İşte o zaman insanlık durumumuz, bizi insanlaştıran değerler bütünü, bugünkünden çok daha yaşamsal ve çok daha öncelikli olacaktır…
Ama asla kapitalist sistem var olduğu sürece değill!!!
Çünkü insanlaşma sürecinde ‘bizi bir adım ileri götürme’ yeteneğinden bile yoksun sayılabilecek kadar bencil ve güdük bir sistemdir kapitalizm.
‘Ben’ ve ‘benim’ üzerinden üretilen bu derece bencilce bir değerler sistemi söz konusu iken ve bunun öğretisi ve yaygınlaştırılması sistemin olmazsa olmaz koşulları arasında yer alırken, ‘insan olmak’, ‘dayanışma içinde ve insanca yaşamak’ felsefesinden yola çıkılarak bir evrensel değerler sistemi oluşturmak ve bunu hayata geçirmek kapitalist sistem koşullarında mümkün görünmemektedir.
İnsanın yeniden insanlaşması, kendine olan saygı ve sevgiyi yeniden kazanması, emeğine, bedenine olan yabancılaşmadan kurtulması ve yeniden bir bütün haline gelebilmesi için mutlaka ve mutlaka kapitalizmden kurtulması gerekmektedir.
Vicdanlı olmak; sevgi dolu saygı dolu olmak; çevreye, insanlara, bütün canlı türlerine aynı mesafede durmak; duyarlı olmak; bu anlamda yerdeki karıncanın bile yaşam hakkına saygı duymak; birlikte barış içinde, kardeşçesine, paylaşarak, bölüşerek yaşamak; kendi payımıza düşeni gözetirken diğerinin payına düşeni de kollamak; haksızlık veya adaletsizlik karşısında yalnız kendi haklarımız ve haklılığımız için değil, tüm insan hakları ve haklılığı için mücadele etmek ve bu anlayış çerçevesinde yer alan bir hayat felsefesinde asgari müşterekte birleşebilmektir insanlık…
Kapitalizmse insani bir sistem değildir; bunun her fırsatta deşifre edilmesi gerekmektedir… Kapitalizmin vicdanımızın ve insanlığımızın önüne çektiği perde ortadan kalkmadığı sürece, onun o sahte imaj ve maskelerle örttüğü gerçek yüzü açığa çıkartılmadığı sürece; ölü-sevici, yok edici, meta-tapıcı, kan emici, insan yiyici çirkin yüzlerinden herhangi birisine, istemeden de olsa herhangi birimizin bir gün kapılıp gitmemesi mümkün değildir.

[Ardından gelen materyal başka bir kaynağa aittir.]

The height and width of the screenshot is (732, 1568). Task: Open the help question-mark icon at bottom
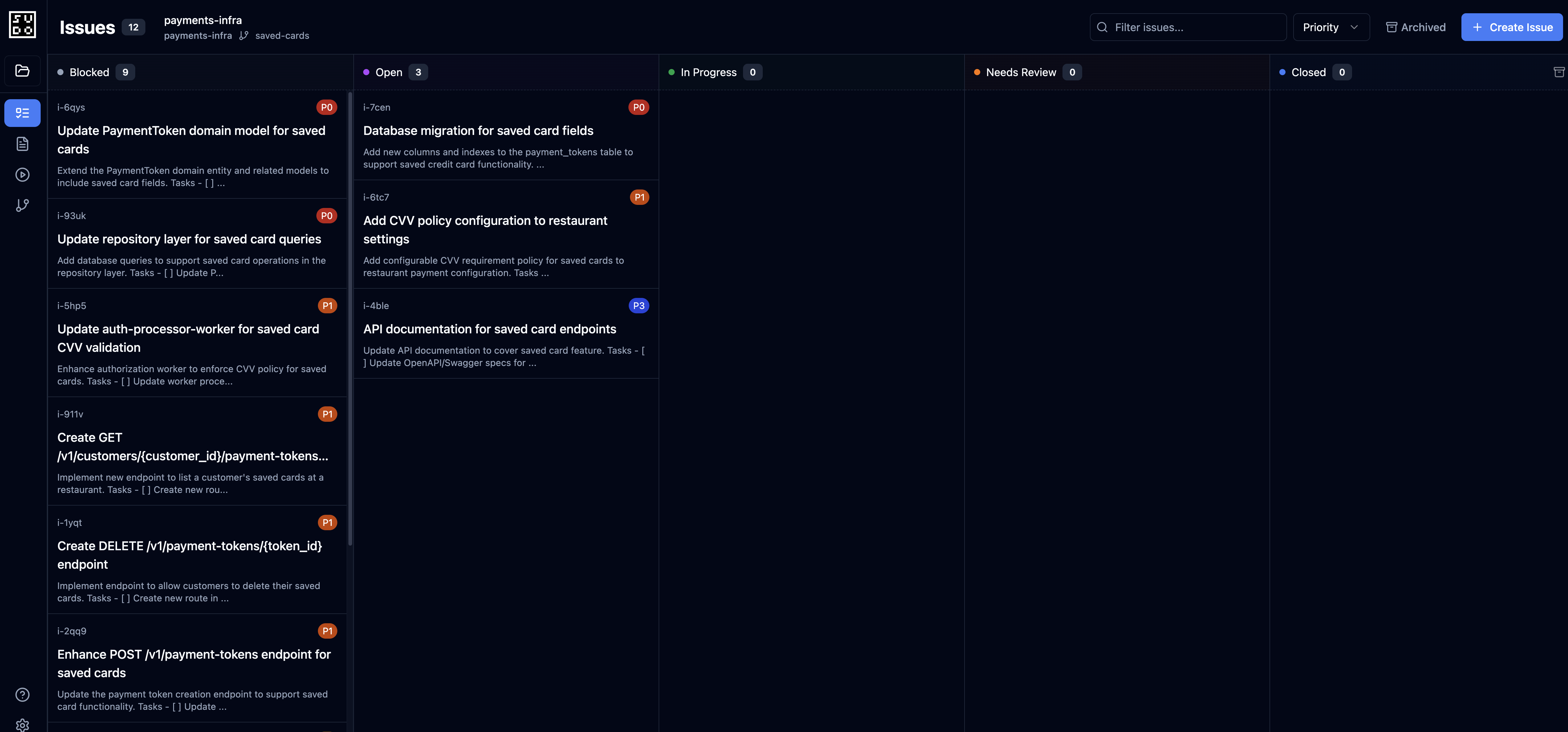click(x=22, y=694)
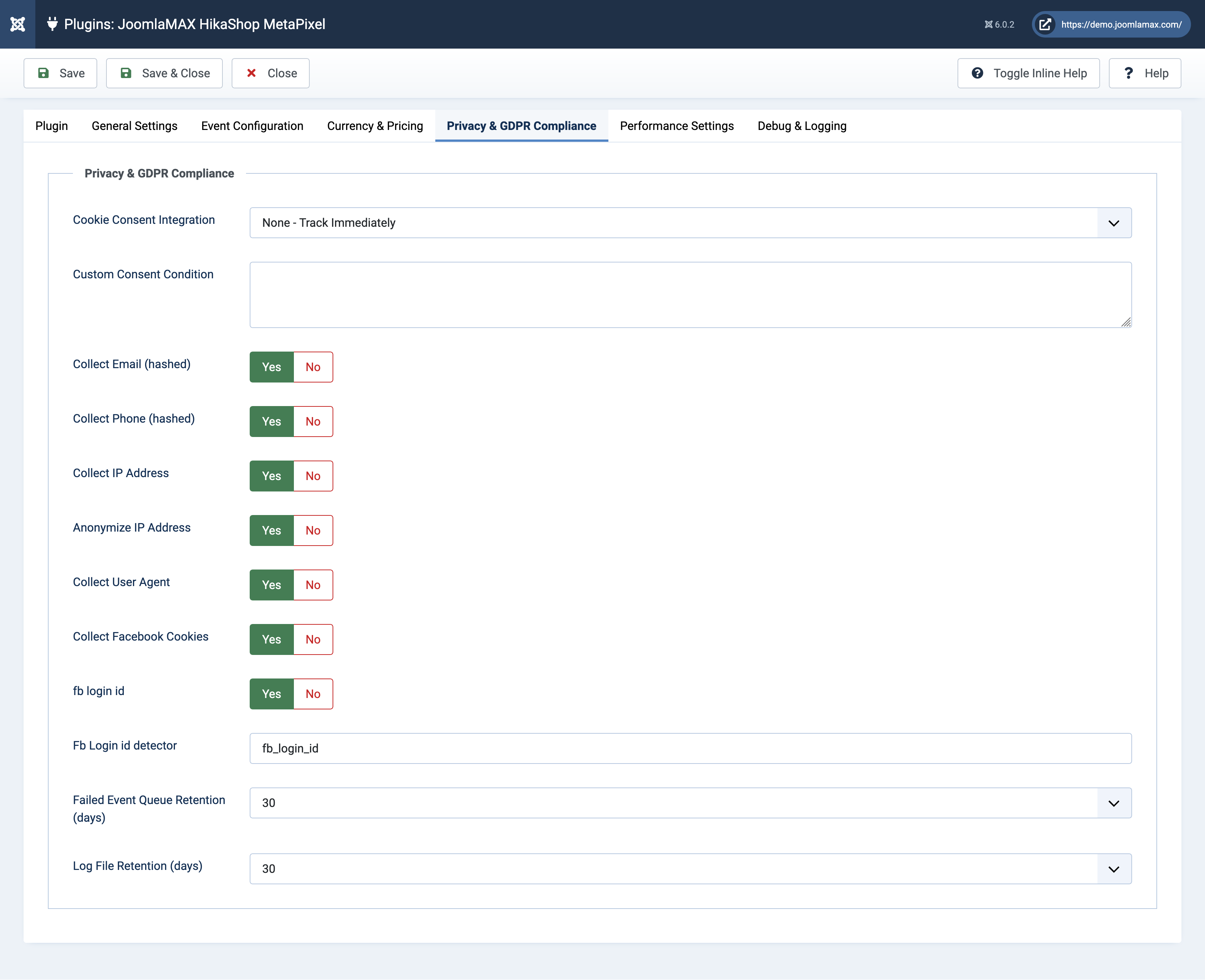Click question mark icon in Help button
Viewport: 1205px width, 980px height.
pos(1128,73)
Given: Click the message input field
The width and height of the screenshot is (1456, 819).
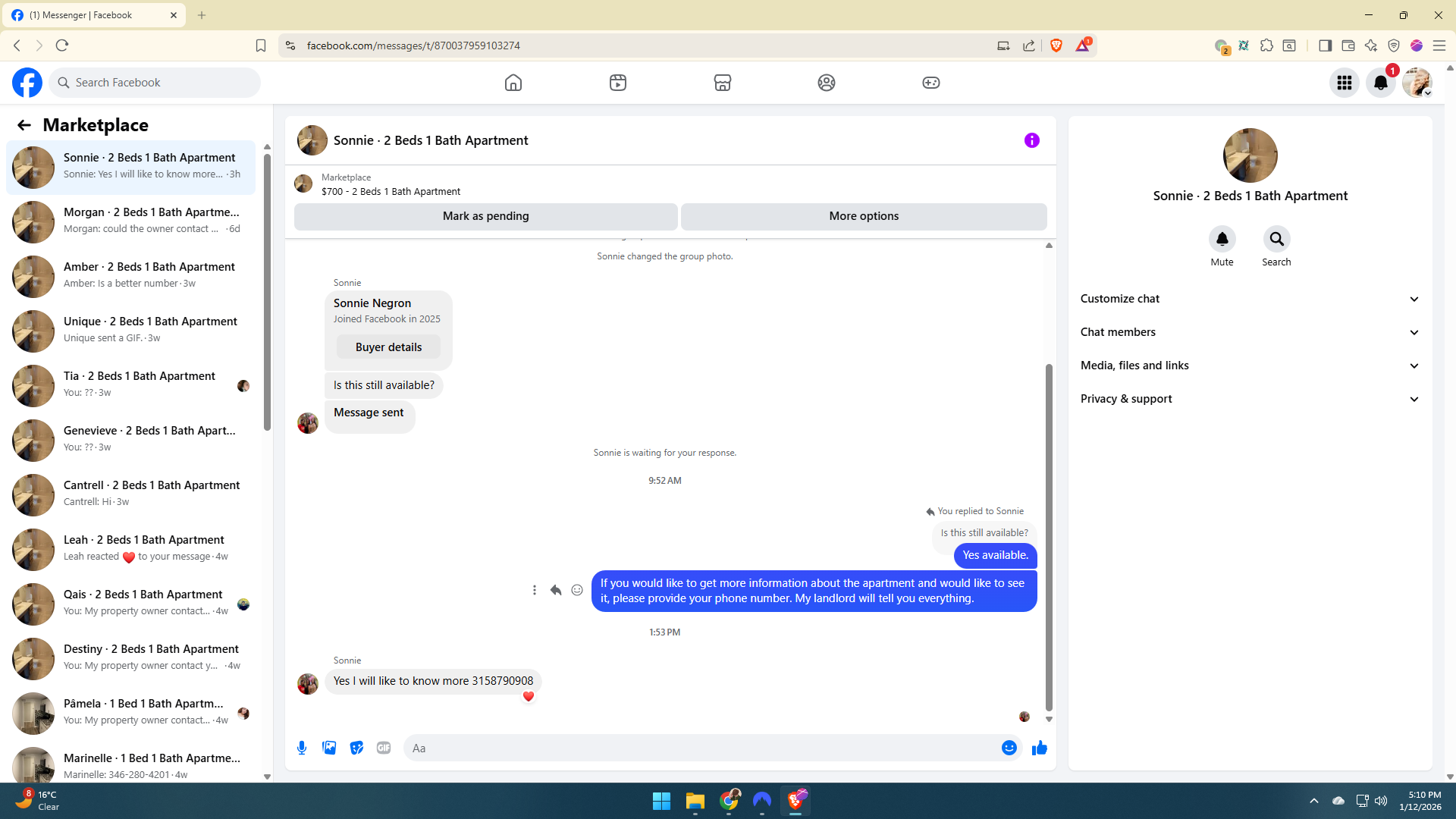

Kapitalizmin her şeye rağmen kendisini cazip kılabildiği bir takım ideolojik aygıtları bulunmaktadır. Bu ideolojik aygıtlar sayesinde kendi anlayışına ve çıkarlarına uygun değerler sistemini oluşturabilmektedir. Eğitim kurumları, inanç sistemleri, din, ahlak, geleneksel kurumlar, siyasi partiler, sivil toplum örgütleri, yazılı ve sözlü basın, medya, sanatsal oluşumlar, hatta devletin kendisi bile kapitalizmin bu konuda başvurduğu ideolojik aygıtlar içinde yer almaktadır.
‘Rambo’ misali kahramanlar ya da ‘ideal hayat perspektifleri’ sunarak, bu hayalin ardından milyonlarca insanı koşturabilmesi; hatta bazen bunu insanlara ellerindekini kaybetme riskiyle yaptırabilmesi; yaşanan tüm hayal kırıklıkları ve yıkımlardan sonra bile insanlara yeniden umut aşılayabilmesi ve hayallerini canlı tutabilmesi; en önemlisi kendisine her daim hizmet edebilecek, özgür iradeleriyle emeklerini satan modern köleler yaratabilmesi, işte bu kapitalizmin mucizesidir…
Sahip olmayı değil sahip olma ihtimalini sevdirmek… Bir hayalin peşinden hiç bıkmadan, yılmadan, usanmadan koşturabilmek insanları…
Sadece yüzde 20 insanın varlıklı olduğu yüzde 80’ninse mülksüz yaşadığı bir dünyada, bütün insanlığı bir gün mülkü olan o azınlığın içinde yer alabileceği ihtimaline inandırmak ve bu şekilde mülkiyet sistemini meşrulaştırmayı başarmak yine kapitalizme özgüdür.
İnsanlığı bu derece ‘kendisi için sınıf’ olma bilincinden kopartarak
‘kendinden koyunlar’ haline dönüştürebilmek yine kapitalizmin özelliğidir.
Locke’un “ahlak” olarak tanımladığı ‘kendi bedenine sahip olma hakkı’nı yine kendi iradesi ile sermayeye devrettiği halde bunu özgürlük olarak kabul ederek bununla övünebilen ve yalnızca kendi vatandaşlarını değil tüm dünya halklarını da aynı yöntemlerle sömürebilen en gelişmiş sistem yine kapitalizmdir…
İnsanlaşmak bambaşka bir şeydir oysa; asla kapitalizmle bağdaşmayacak bir şeydir…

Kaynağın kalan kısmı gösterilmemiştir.